TESTO DEL DOCUMENTO:
_ _ _ _ _

Dal libro al film, è difficile.
di Pino Farinotti

A Venezia, il complesso rapporto fra letteratura e cinema
Paul Giamatti (Paul Edward Valentine Giamatti) (57 anni) 6 giugno 1967, New Haven (Connecticut - USA) - Gemelli. Interpreta Barney Panofsky nel film di Richard J. Lewis La versione di Barney.

lunedì 13 settembre 2010 - Focus

A Venezia, il complesso rapporto fra letteratura e cinema
I film tratti dai romanzi di Paolo Giordano e di Mordegai Richler hanno riproposto a Venezia il complesso rapporto fra letteratura e cinema. Le due riduzioni di Saverio Costanzo e Richard J. Lewis sono parzialmente riuscite&non riuscite. Come succede quasi sempre. Aggregare le chimiche delle due discipline è molto difficile, anzi è impossibile se cerchi il rapporto perfetto, l'integrazione assoluta. Dovrei spiegare in astratto, come ho già fatto, ma colgo lo spunto della recensione di MYmovies riferita a La Versione di Barney. Scrive Emanuele Sacchi: Richler è uno dei pochi punti di riferimento certi nella letteratura degli ultimi quindici anni, nonché un osso durissimo per qualsiasi tipo di trasposizione cinematografica. Tante, troppe le cose che succedono nel romanzo - volta per volta dilatate o ristrette dall'abilità di Richler (come riportare telefonate che occupano più pagine su grande schermo?) - per poter sperare di adottare un approccio di fedeltà assoluta al testo originario."
Le differenti lunghezze: è il primo grande nodo da sciogliere, e quasi sempre, appunto, è strutturalmente impossibile scioglierlo. Soprattutto se si opera su un romanzo italiano.

_ _ _ _ _

VOCI:

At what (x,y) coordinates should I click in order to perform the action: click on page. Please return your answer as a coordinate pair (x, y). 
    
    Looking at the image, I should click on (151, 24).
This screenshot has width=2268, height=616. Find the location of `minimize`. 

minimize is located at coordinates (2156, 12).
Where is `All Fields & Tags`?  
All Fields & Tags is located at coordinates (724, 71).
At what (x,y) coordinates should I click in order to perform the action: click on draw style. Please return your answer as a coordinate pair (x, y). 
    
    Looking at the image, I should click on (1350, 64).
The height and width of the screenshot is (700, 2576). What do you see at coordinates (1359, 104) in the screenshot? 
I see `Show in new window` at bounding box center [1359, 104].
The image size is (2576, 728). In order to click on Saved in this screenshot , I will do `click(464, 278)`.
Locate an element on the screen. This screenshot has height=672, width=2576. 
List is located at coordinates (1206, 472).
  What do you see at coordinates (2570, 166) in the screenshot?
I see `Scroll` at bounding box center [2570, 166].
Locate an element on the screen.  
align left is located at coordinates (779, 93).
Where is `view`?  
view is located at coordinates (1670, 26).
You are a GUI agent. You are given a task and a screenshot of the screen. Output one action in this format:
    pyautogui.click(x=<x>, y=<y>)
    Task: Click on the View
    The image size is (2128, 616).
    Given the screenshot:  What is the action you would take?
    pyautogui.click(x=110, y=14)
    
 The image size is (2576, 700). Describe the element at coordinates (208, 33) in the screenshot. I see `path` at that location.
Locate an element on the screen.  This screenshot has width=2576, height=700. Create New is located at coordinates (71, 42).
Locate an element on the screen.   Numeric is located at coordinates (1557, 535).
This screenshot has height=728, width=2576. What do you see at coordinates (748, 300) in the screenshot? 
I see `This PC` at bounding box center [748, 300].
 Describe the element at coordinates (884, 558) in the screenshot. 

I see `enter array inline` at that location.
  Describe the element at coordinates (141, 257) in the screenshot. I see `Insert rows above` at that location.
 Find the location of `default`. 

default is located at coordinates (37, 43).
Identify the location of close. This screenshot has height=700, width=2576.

_ _ _ _ _

CONSEGNA A: Trascrivi dall'articolo su letteratura e cinema tutto il passo che va da "Le differenti lunghezze: è" giù fino a "un romanzo italiano.".
CONSEGNA B: Per ciascuna affermazione indica se concorda con l'articolo su letteratura e cinema, rispondendo sì o no e citando le parole del testo che lo decidono: (i) i film presentati a Venezia sono tratti da romanzi di Paolo Giordano e di Mordegai Richler; (ii) secondo l'articolo, unire le due discipline è facile; (iii) le differenti lunghezze sono l'ultimo nodo da sciogliere.

RISPOSTA CORRETTA A:
Le differenti lunghezze: è il primo grande nodo da sciogliere, e quasi sempre, appunto, è strutturalmente impossibile scioglierlo. Soprattutto se si opera su un romanzo italiano.

RISPOSTA CORRETTA B:
(i) Sì: "I film tratti dai romanzi di Paolo Giordano e di Mordegai Richler hanno riproposto a Venezia il complesso rapporto fra letteratura e cinema."
(ii) No: "Aggregare le chimiche delle due discipline è molto difficile"
(iii) No: "Le differenti lunghezze: è il primo grande nodo da sciogliere"